De Japón, pidieron uno solo, tardó cuatro días en llegarle. También han encargado desde restaurantes de Madrid, Cádiz, Huelva, etc. En condiciones normales, mis panes pueden ser comidos a lo largo de cuatro o cinco días. Es lógico que el pan recién hecho tiene unos matices especiales y un sabor que no posee al día siguiente. Pero, igual que evoluciona el queso, el pan bueno, al envejecer, puede ser más saludable, al asentarse su nivel enzimático. Recordemos que, en las cocinas antiguas, se cuidaba tener ventilación natural, el pan se metía en tinajas y duraba una semana. En una cocina actual, dos consejos: no guardarlo en bolsas de plástico, porque ahí no transpira; y, cuando es un pan de varios días, tostarlo, para que suelte humedad y recobre su estado.
–¿El obrador ha cogido ambiente de panadería?

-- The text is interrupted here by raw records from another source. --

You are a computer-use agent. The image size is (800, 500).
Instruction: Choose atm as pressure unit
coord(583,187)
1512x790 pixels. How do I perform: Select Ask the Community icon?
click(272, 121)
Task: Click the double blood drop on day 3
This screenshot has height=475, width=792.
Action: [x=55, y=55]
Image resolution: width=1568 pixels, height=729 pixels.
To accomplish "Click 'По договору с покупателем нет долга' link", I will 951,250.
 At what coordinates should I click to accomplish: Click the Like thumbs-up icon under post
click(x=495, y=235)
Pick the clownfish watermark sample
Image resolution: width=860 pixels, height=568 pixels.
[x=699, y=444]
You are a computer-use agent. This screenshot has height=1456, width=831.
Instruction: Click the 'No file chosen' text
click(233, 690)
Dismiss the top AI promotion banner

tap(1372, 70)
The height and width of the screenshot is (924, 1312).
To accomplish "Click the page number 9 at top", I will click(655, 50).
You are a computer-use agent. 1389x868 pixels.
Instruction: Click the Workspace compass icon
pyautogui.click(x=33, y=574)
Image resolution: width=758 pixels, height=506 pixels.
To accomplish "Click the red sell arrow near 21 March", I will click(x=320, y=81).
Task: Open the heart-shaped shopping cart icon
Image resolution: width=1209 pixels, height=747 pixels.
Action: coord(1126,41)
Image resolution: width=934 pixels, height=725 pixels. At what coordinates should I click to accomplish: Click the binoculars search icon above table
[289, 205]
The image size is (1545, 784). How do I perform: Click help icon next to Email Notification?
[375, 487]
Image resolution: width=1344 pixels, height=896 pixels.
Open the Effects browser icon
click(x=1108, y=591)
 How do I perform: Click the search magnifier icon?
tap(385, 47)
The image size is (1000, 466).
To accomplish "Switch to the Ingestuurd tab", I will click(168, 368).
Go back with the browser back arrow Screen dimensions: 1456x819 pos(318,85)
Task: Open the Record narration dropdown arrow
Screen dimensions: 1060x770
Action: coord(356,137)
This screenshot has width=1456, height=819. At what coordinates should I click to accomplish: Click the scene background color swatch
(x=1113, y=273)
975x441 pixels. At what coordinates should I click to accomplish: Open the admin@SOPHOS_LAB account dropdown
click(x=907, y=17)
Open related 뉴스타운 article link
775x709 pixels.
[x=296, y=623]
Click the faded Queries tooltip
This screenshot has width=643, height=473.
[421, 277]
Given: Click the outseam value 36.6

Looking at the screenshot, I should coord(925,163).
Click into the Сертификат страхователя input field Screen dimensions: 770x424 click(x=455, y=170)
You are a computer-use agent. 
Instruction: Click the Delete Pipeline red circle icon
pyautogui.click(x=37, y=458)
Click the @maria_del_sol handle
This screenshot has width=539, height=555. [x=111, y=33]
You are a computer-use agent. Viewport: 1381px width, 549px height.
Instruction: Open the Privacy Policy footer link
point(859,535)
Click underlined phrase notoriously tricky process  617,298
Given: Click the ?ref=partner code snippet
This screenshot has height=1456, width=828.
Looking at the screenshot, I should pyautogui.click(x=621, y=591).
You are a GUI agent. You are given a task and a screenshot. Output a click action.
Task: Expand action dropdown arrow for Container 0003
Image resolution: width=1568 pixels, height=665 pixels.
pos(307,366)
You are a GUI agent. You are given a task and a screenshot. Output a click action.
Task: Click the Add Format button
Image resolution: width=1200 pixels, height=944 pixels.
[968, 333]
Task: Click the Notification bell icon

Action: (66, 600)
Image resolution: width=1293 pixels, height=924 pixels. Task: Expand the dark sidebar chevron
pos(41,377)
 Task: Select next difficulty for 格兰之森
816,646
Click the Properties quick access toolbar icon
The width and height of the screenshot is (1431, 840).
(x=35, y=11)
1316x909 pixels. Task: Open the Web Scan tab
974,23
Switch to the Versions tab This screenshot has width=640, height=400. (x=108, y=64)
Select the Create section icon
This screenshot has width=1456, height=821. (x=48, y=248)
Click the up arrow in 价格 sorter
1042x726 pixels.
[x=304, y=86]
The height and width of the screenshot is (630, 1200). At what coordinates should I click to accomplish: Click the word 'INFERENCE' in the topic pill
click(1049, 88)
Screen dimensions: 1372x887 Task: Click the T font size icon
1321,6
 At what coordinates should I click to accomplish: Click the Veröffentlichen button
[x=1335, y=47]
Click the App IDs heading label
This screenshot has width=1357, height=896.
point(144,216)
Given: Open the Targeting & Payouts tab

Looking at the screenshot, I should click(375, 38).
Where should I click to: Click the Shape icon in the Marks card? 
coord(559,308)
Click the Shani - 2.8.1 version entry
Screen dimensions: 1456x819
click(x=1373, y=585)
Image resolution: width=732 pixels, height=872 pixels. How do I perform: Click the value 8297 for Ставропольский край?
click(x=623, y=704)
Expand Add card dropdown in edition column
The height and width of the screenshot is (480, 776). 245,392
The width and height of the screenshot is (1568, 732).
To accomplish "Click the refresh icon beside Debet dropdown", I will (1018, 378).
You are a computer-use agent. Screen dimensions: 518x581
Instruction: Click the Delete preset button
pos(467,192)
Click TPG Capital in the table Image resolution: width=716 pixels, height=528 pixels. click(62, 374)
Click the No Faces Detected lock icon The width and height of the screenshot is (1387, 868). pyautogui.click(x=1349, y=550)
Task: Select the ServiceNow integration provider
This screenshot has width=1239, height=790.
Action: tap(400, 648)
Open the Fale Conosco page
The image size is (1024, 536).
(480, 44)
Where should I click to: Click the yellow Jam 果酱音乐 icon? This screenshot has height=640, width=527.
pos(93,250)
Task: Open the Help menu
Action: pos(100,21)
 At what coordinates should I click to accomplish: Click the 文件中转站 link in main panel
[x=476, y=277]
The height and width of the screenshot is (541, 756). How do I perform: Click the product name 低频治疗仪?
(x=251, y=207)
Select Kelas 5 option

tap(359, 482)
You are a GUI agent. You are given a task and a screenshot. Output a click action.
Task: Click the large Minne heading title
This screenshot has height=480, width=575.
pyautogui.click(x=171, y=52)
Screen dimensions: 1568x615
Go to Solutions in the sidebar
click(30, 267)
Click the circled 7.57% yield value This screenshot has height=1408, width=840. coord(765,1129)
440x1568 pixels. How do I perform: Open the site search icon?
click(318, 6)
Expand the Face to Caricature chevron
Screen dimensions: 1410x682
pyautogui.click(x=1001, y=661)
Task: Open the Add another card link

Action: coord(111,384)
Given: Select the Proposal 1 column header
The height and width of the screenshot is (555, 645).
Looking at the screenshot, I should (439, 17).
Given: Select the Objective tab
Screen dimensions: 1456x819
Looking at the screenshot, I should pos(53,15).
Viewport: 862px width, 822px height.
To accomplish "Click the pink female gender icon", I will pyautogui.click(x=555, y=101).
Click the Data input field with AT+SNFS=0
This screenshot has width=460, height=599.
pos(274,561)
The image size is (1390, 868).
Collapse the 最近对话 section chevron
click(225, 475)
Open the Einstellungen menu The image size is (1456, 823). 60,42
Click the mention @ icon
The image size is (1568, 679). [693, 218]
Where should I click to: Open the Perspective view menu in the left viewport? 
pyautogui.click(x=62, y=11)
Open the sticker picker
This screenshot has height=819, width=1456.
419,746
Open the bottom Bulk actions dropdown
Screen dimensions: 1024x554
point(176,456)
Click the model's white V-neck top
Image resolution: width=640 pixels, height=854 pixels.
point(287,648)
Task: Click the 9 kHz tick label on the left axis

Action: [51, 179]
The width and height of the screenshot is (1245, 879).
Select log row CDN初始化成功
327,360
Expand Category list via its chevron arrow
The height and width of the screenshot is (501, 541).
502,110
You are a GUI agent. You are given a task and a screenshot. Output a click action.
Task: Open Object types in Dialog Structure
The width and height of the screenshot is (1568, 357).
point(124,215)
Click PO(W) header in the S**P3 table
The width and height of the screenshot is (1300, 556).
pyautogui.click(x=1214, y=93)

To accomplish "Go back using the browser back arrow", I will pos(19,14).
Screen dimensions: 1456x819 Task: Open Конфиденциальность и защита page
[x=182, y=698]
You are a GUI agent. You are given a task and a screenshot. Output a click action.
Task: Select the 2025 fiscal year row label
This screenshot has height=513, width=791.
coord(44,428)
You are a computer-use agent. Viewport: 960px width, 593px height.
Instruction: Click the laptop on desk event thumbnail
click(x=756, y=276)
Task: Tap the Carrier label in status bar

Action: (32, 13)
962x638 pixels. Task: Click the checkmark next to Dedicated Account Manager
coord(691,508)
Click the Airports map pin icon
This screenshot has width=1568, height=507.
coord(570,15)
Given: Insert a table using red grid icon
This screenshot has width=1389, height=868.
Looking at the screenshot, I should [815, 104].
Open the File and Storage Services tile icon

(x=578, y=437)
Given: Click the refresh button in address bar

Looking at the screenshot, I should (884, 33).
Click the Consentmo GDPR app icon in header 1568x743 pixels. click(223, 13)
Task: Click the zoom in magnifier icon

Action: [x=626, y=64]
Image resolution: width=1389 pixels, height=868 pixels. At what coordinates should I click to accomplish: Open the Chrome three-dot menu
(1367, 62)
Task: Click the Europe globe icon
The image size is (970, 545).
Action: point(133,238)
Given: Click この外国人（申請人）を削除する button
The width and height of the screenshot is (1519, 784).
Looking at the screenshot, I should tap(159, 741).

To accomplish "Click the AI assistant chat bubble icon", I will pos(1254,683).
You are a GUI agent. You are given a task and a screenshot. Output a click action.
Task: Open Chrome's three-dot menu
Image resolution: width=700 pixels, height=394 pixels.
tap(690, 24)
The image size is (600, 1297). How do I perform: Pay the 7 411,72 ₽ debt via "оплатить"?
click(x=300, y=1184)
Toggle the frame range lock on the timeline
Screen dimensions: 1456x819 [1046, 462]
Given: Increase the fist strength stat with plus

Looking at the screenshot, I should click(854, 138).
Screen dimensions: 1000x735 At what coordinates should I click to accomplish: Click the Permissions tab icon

Me gusta que vaya cogiendo también el rol de lugar de encuentro. El sector del pan empezó a desnaturalizarse cuando abandonó los barrios y se trasladó a los polígonos industriales. Piense que, históricamente, al obrador acudían muchas personas a hornear sus panes, sus tortas, sus pasteles. Y, entretanto, se conversaba. Cumplía una función de sociabilidad como las lavanderías.
–La gastronomía está de moda. ¿Y el pan?
–El pan es un indicador de cómo marcha la sociedad. Ingrediente básico de la cesta de la compra, somos el pan que comemos. Y se ha generalizado comer un pan que no es bueno. Tanto en la cocina del hogar como en la hostelería, el alimento que ha caído en la escala de valores es el pan. Y eso que es un potenciador de los demás alimentos. Cuando valorar el pan vuelva a ser una prioridad, nos estaremos reencontrando. No tiene sentido, por ejemplo, que los restauradores cuiden ofrecer el mejor pescado, las mejores hortalizas, una amplia carta de vinos, una carta de aguas... y pongan un pan precocido. Está fallando quien no le da valor a un alimento básico.
–La cocina ha dado el salto y ahora es ‘show’ de televisión, de congresos. ¿Cómo se siente en esos ambientes?
–Hasta ahora he participado en pocos. El primero fue en 2011, el Fórum Gastronómico, en Gerona, con chefs de primer nivel mundial. Me sentí muy orgulloso. Igual que es un orgullo que acudan a mi obrador científicos de la Universidad Olavide con sus alumnos para ver cómo trabajo con las levaduras. Me siento fortalecido, respetado, libre. Yo no tengo prestigio, ni intento hacer un producto pomposo, ni busco la fama. Solo quiero que sea bueno y saludable. Y no pervertirlo para ganar más dinero. Ferrán Adriá me presentó llamándome maestro panadero. Yo no soy maestro. Todavía me da corte enseñar porque soy consciente de lo mucho que aún he de aprender.
–A su juicio, ¿qué le sobra y qué le falta a Sevilla?
–Le sobra la sensación que se tiene de querer convertir a Sevilla en un parque temático de hostelería. Sevilla es una sociedad de la que sale gente muy cualificada y de vanguardia en muchos campos, más de los que se conoce a nivel popular. Le falta sacarle más partido al potencial que le aporta el río a la ciudad. Me gusta cómo ha evolucionado la práctica deportiva. Por todas partes hay personas ejercitándose. Ha ido en paralelo al desarrollo de zonas verdes. Aún recuerdo, cuando se inauguró el Parque del Alamillo, comentarios aludiendo a que no hacía falta. Qué equivocados. Basta ir cualquier domingo y ver cómo está lleno.